## Work order
Reproduce the records exactly. Leave the pictures out.

Top of Information provided

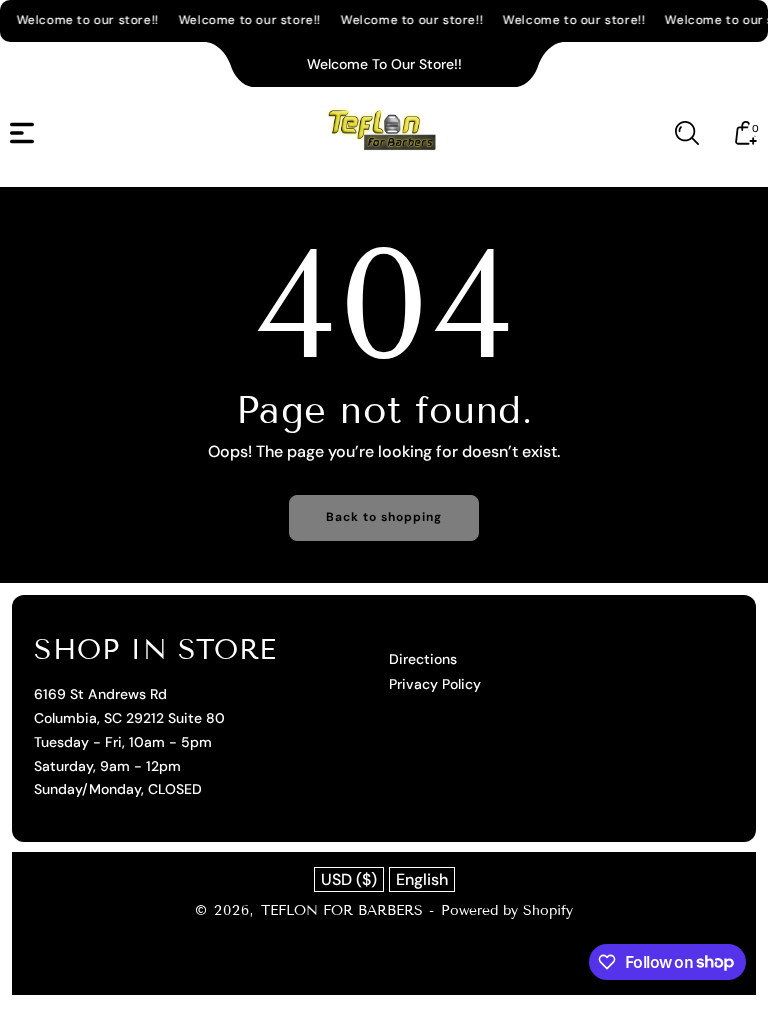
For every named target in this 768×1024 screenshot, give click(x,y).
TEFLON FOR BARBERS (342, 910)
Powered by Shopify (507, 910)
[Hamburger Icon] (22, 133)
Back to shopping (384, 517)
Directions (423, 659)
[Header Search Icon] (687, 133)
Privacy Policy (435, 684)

Bottom of Information provided

## Your response
For every named target in this 768×1024 screenshot, give click(x,y).
TEFLON FOR BARBERS (342, 910)
Powered by Shopify (507, 910)
[Hamburger Icon] (22, 133)
Back to shopping (384, 517)
Directions (423, 659)
[Header Search Icon] (687, 133)
Privacy Policy (435, 684)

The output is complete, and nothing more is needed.